Il dit avoir beaucoup mûri, que les critiques ne l’affectent plus autant et qu’il mange désormais ses légumes.

« J’ai fait de mon mieux durant la saison morte pour effacer les doutes par rapport à ma condition physique, dit-il. Je me sens mieux que jamais et je ressens un engagement envers le hockey qui est immense par rapport à ce que c’était avant.

« Si une équipe tente sa chance avec moi au premier tour, je peux garantir qu’elle ne sera pas déçue. J’ai des atouts dignes du premier tour, il s’agit de faire ce qu’il faut. »

— Sean Day

« Je veux voir où tout ça peut me mener et à quel point je peux être bon. Je sais que je peux rivaliser avec ces gars-là. Tout le monde dit que je ne suis pas en forme, mais je veux voir ce que je peux être en étant en forme. »

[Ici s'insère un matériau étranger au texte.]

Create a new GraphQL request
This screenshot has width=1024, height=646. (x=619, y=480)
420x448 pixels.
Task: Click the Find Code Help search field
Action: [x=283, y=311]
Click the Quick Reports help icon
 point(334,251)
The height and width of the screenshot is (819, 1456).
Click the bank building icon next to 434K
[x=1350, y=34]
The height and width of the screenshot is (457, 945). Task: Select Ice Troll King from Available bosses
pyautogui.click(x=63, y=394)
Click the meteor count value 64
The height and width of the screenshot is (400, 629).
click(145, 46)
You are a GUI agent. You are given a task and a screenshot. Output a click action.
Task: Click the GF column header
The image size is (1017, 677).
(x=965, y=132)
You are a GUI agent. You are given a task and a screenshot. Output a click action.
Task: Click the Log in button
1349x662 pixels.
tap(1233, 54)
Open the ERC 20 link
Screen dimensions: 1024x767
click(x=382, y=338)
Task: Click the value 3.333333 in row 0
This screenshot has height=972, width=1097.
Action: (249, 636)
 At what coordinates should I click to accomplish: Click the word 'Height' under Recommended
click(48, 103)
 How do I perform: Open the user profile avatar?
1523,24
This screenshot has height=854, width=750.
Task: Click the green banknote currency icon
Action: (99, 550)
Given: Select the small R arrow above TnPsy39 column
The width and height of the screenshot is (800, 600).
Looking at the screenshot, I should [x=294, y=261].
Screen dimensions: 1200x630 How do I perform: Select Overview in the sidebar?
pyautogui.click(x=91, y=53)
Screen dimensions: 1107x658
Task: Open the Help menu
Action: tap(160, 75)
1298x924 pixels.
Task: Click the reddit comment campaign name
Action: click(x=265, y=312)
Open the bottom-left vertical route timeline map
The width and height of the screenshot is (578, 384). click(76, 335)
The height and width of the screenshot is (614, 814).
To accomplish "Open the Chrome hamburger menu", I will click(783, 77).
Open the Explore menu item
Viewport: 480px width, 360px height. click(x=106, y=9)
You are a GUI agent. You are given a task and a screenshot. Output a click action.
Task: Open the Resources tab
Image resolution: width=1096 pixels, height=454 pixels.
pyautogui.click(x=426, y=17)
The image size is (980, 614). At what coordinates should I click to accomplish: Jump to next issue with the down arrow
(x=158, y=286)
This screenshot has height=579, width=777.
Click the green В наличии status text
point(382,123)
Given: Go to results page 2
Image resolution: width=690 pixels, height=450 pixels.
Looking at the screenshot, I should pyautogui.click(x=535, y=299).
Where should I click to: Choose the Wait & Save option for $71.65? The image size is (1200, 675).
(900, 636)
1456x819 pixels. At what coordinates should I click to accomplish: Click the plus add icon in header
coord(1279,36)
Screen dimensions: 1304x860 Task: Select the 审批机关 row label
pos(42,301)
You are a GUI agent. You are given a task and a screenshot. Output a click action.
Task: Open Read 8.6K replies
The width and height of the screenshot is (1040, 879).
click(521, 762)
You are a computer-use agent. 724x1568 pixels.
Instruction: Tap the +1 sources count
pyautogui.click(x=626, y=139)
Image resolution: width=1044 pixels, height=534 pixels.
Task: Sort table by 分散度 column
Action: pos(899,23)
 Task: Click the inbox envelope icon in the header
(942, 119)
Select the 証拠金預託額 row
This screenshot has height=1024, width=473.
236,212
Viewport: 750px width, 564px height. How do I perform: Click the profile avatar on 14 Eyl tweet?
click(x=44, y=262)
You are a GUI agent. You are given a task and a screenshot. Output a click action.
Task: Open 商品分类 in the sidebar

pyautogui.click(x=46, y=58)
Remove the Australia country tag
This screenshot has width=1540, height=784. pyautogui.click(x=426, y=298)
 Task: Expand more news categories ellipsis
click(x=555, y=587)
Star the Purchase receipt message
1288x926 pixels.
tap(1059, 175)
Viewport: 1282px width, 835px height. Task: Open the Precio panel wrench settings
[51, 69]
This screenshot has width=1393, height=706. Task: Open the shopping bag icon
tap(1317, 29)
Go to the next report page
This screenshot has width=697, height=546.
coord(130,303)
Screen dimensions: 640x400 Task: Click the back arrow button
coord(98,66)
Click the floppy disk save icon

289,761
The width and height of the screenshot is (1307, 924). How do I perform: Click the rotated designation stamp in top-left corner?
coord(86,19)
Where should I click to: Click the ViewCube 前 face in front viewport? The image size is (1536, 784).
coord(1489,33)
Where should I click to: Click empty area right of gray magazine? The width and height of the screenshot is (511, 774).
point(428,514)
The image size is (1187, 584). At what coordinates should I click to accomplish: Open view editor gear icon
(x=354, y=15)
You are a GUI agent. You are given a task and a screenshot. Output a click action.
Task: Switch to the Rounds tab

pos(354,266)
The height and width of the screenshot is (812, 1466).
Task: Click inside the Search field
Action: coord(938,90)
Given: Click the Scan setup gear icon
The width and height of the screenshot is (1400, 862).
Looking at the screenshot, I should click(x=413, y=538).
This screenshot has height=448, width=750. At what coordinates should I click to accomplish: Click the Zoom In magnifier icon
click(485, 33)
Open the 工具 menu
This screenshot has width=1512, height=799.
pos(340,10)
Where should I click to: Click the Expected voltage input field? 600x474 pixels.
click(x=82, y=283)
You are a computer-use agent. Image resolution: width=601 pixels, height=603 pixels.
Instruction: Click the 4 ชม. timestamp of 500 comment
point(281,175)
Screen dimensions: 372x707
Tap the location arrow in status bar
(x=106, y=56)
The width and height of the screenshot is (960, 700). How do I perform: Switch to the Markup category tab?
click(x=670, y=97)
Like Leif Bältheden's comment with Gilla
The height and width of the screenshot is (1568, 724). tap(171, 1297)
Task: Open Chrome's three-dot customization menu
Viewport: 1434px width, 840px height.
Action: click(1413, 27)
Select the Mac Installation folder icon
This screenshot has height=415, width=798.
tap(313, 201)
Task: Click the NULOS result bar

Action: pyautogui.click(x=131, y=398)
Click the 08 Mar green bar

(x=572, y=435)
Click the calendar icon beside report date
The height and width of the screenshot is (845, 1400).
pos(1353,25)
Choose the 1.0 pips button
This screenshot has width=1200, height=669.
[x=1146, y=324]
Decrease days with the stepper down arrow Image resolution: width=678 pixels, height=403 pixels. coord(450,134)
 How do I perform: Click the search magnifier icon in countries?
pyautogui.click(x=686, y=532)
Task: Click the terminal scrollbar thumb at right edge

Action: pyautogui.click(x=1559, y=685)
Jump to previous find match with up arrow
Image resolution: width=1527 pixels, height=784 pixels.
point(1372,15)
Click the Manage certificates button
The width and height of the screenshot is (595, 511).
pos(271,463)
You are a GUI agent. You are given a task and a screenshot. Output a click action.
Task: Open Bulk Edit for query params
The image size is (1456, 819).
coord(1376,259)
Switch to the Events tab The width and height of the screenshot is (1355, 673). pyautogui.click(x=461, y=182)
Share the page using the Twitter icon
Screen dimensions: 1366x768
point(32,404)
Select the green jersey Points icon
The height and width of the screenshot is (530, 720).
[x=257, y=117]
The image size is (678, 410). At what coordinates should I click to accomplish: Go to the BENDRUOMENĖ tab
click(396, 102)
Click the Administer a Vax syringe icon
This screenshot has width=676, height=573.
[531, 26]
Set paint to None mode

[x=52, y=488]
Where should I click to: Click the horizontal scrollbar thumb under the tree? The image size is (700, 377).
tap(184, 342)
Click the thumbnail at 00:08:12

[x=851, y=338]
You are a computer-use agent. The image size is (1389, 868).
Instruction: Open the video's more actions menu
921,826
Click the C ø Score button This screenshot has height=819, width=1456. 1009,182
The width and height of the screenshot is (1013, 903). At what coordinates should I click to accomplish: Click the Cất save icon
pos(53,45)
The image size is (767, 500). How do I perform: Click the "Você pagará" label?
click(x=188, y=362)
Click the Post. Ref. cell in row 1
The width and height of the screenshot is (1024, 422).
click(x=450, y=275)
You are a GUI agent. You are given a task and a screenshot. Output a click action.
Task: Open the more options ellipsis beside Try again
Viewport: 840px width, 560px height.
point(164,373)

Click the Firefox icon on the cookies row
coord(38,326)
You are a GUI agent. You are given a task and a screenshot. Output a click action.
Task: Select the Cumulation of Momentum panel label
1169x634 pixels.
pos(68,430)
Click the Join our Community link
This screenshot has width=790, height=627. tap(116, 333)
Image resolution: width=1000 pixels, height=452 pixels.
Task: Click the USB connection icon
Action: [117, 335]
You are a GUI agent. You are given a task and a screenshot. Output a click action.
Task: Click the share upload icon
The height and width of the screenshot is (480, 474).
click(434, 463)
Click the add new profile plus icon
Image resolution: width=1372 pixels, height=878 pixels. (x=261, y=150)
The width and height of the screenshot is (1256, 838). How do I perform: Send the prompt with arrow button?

« Je serai toujours un gars assez lourd, ne serait-ce qu’à cause de mon bas du corps. Mais j’aimerais descendre à 220-225 livres. Je n’ai jamais été sur la glace à m’entraîner tous les jours comme je le fais cette année. J’en suis arrivé à un point où l’entraînement est devenu une dépendance parce que j’en ai vu les bienfaits. »

Day voulait redevenir un joueur parmi tant d’autres ; c’est en plein ce que le processus menant au repêchage lui permet de faire. Après trois ans à jouer en banlieue de Toronto, à faire rêver et à décevoir les recruteurs, il peut marquer le début d’un nouveau chapitre et redémarrer l’ordinateur.

S’il se prend véritablement en mains, celui que le magazine McKeen’s a qualifié de meilleur patineur du repêchage 2016 pourrait s’avérer un choix fructueux.